### Exercise data
[Start of Attachment]
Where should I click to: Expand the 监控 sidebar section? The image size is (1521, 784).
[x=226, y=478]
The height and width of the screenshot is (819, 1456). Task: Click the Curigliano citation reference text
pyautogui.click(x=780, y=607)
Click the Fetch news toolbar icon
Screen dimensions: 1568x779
[End of Attachment]
[Start of Attachment]
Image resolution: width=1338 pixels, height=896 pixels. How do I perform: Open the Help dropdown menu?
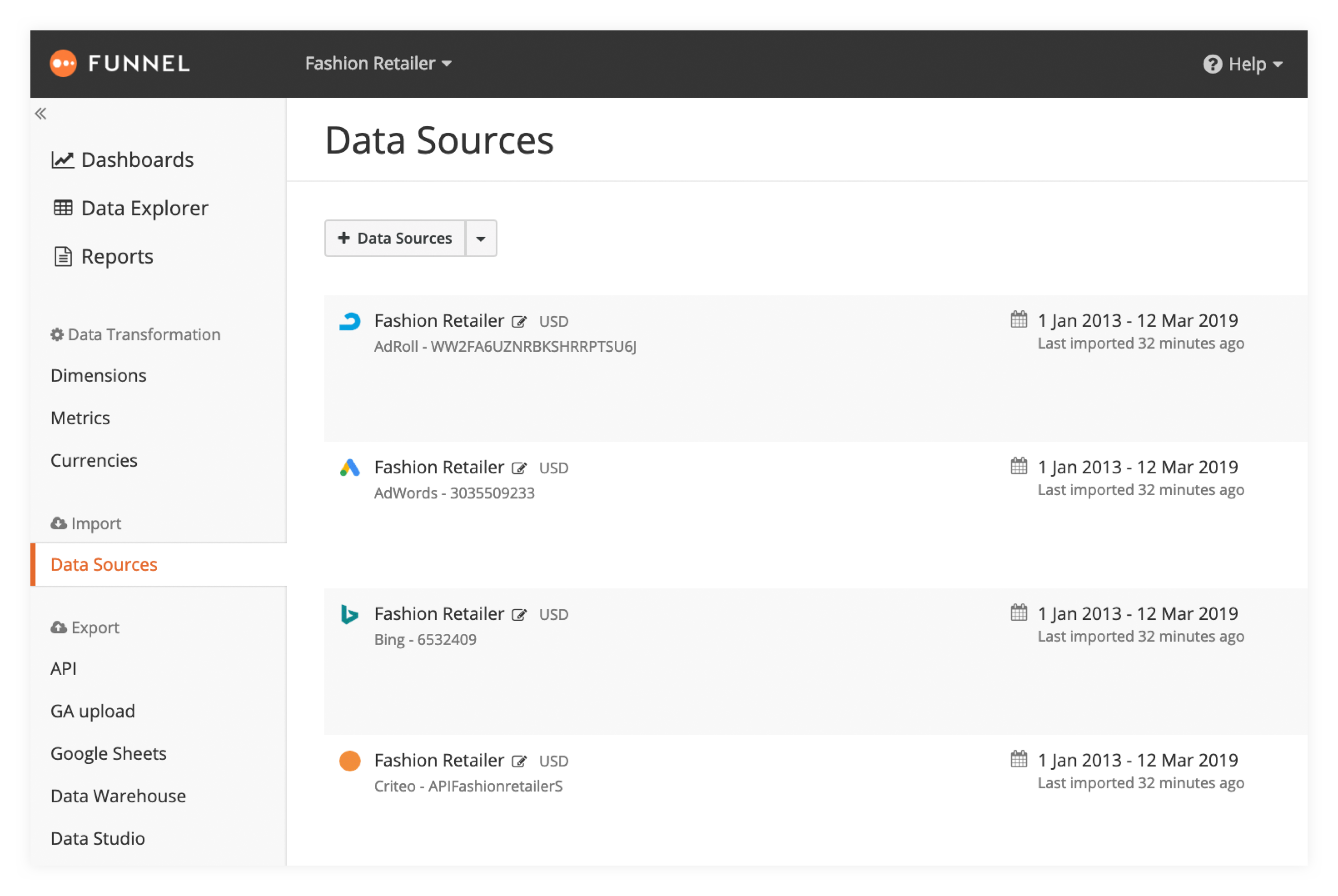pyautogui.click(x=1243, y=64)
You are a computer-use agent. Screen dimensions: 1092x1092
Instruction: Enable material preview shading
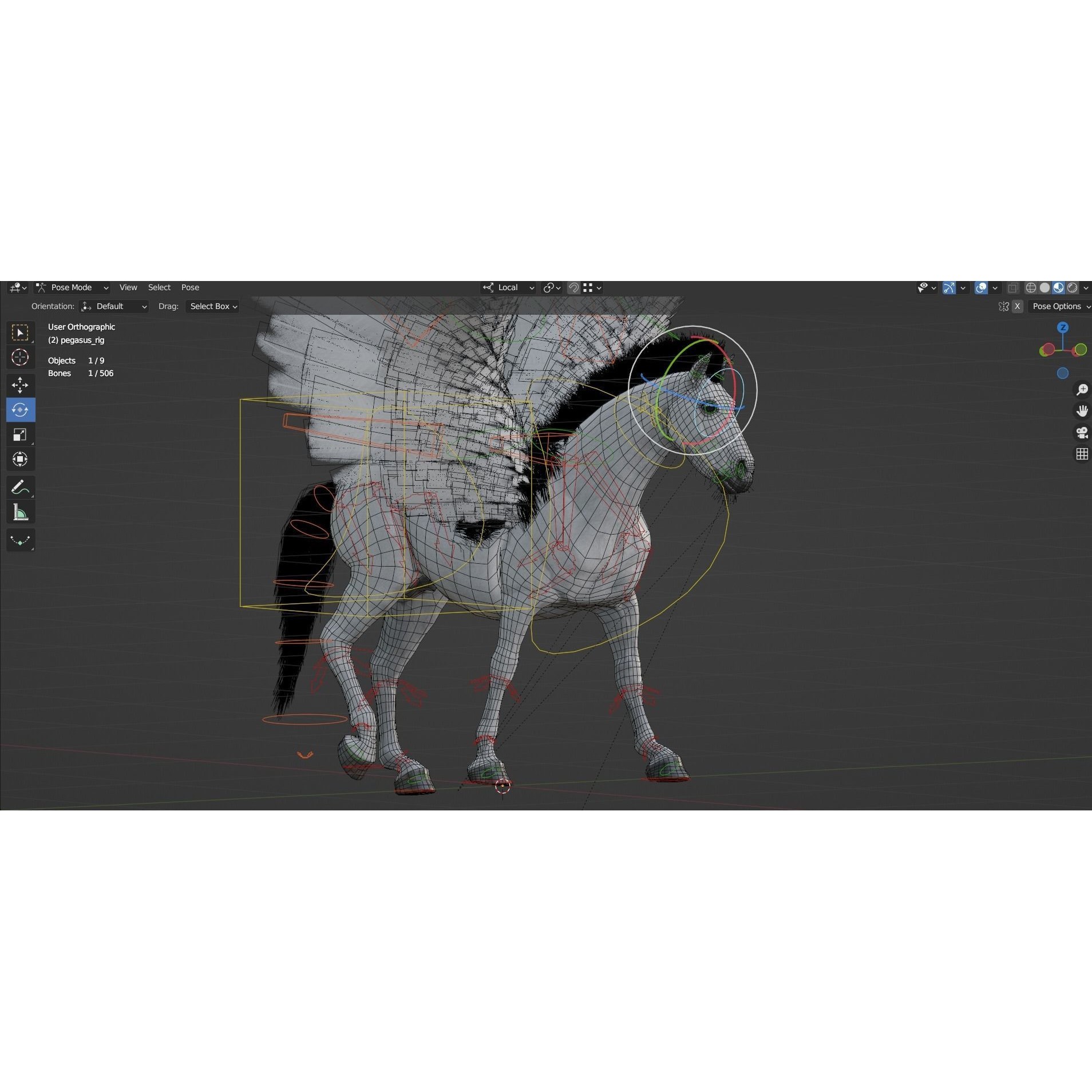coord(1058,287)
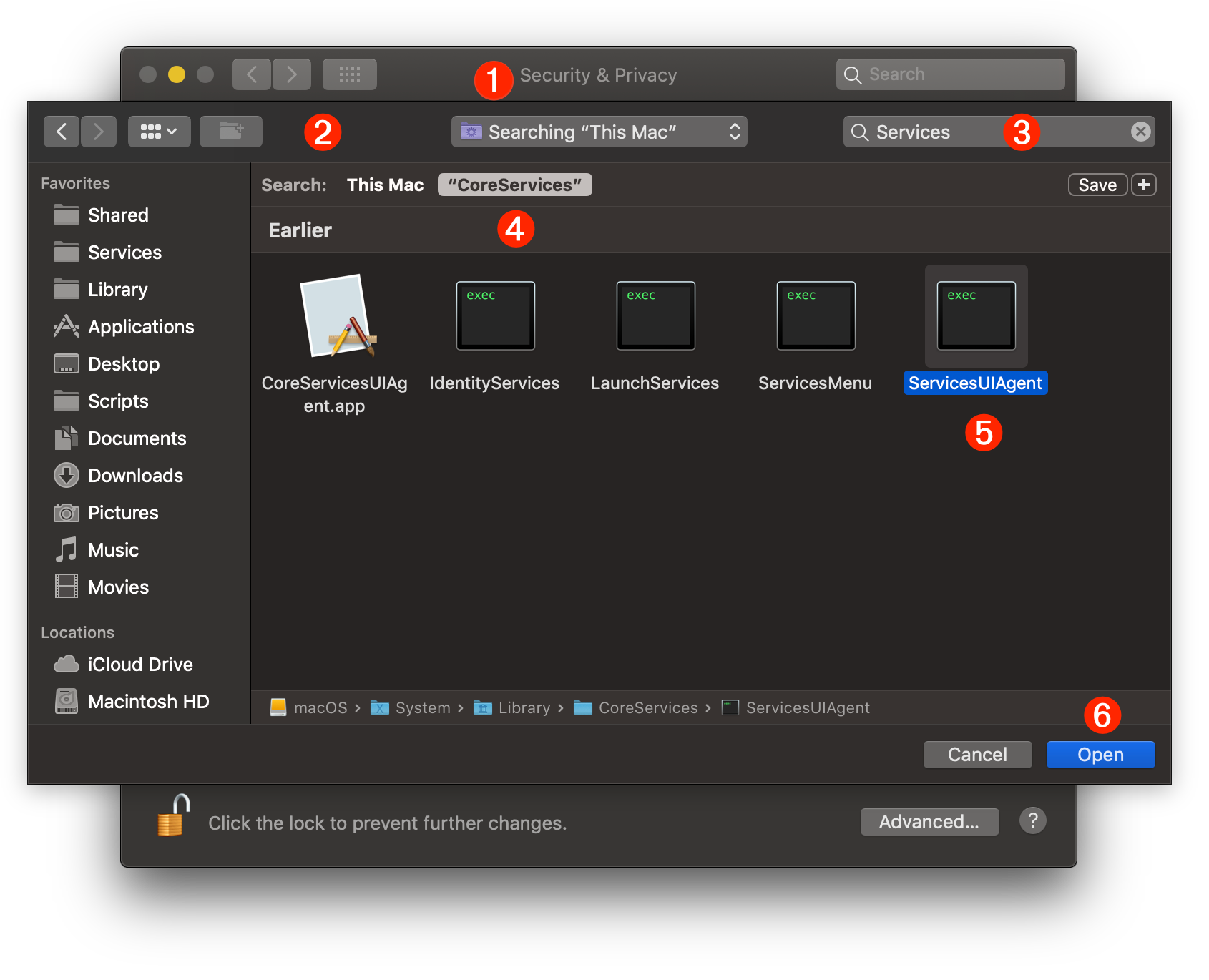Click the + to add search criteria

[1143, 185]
[End of Attachment]
[Start of Attachment]
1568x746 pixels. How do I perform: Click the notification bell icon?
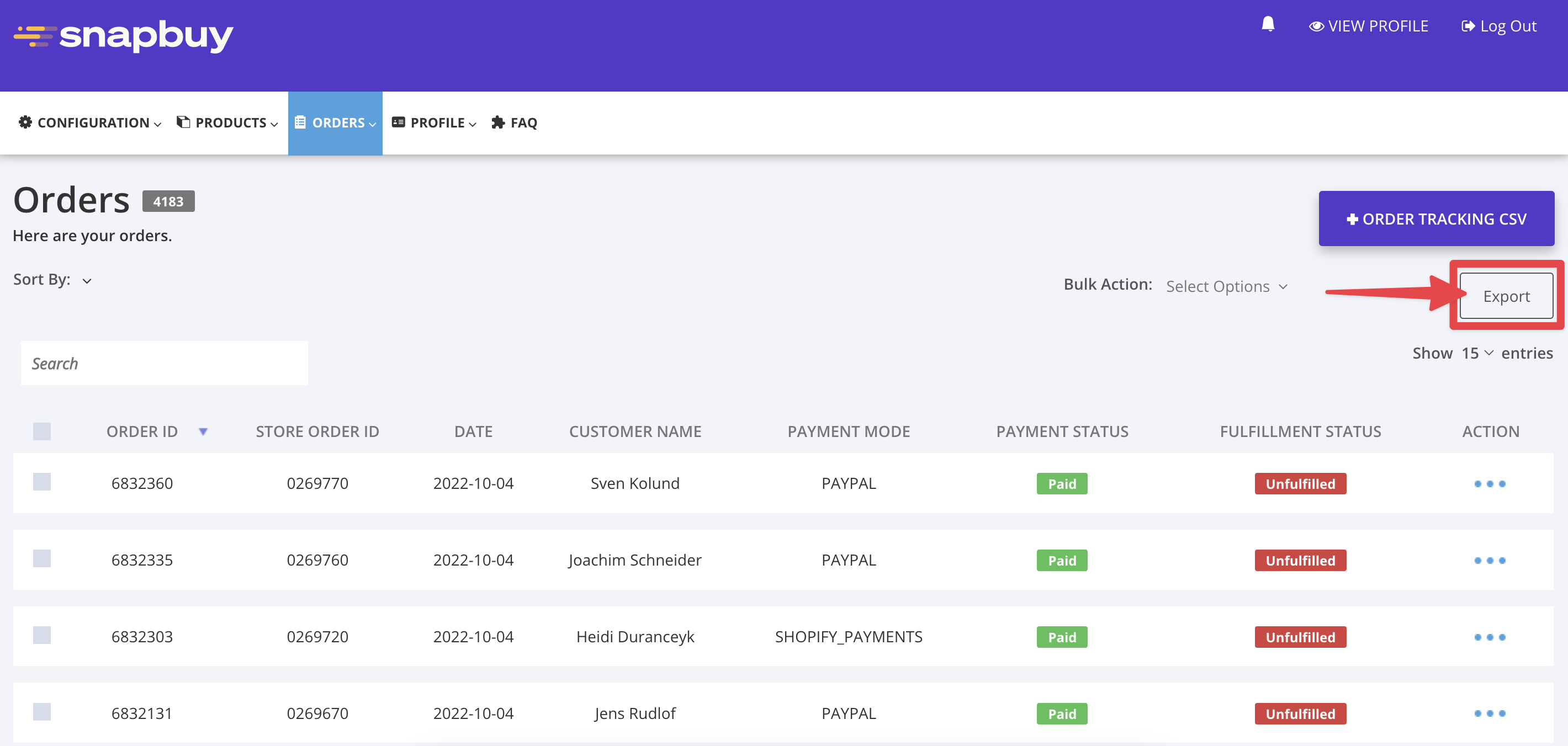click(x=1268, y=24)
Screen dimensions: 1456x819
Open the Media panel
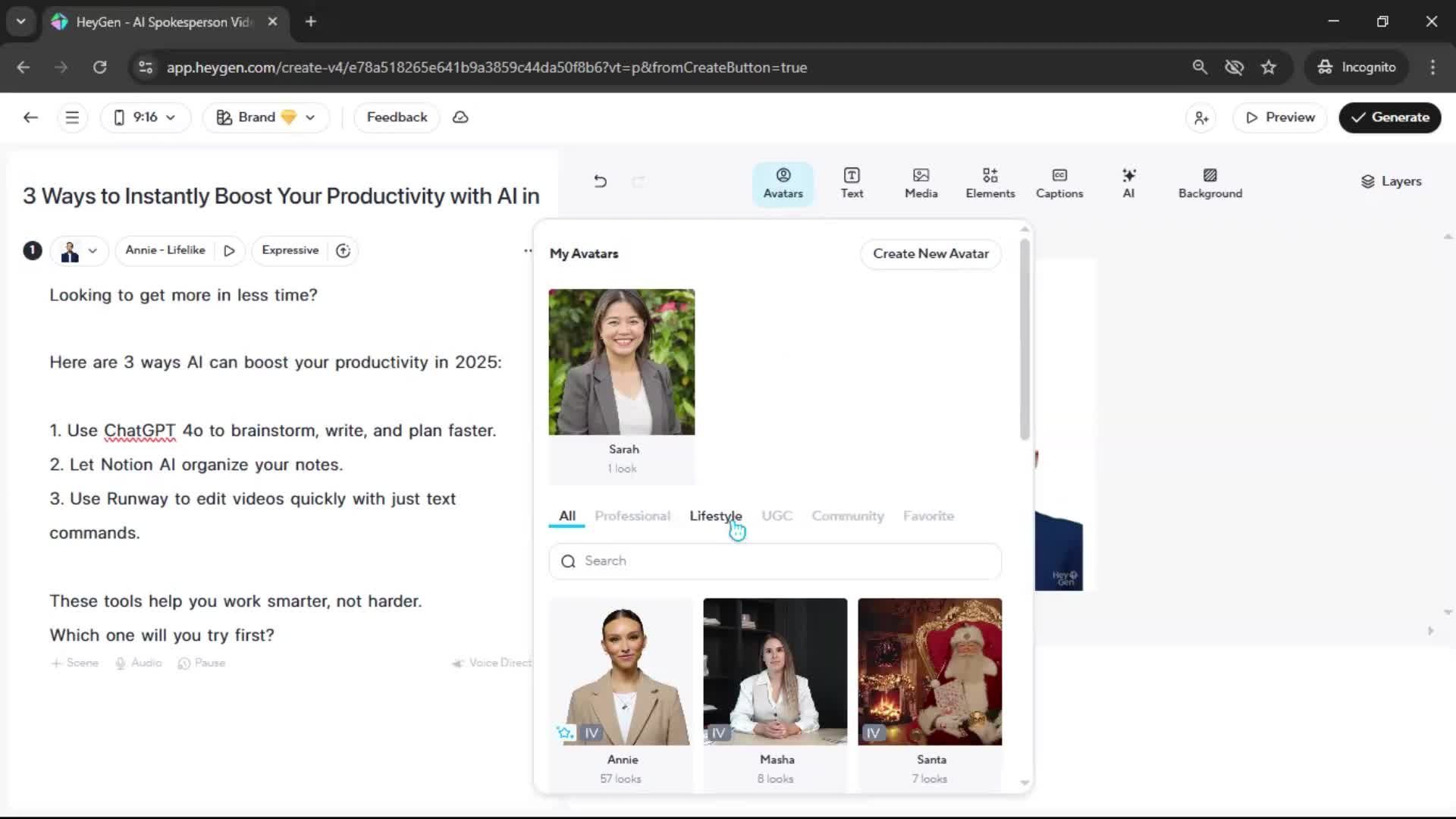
[End of Attachment]
Look above for the line with "The height and" and the line with "Screen dimensions: 1568x779", and reproduce exactly those two lines plus every line between, nothing more.

### Reply
The height and width of the screenshot is (819, 1456). Task: Click the Curigliano citation reference text
pyautogui.click(x=780, y=607)
Click the Fetch news toolbar icon
Screen dimensions: 1568x779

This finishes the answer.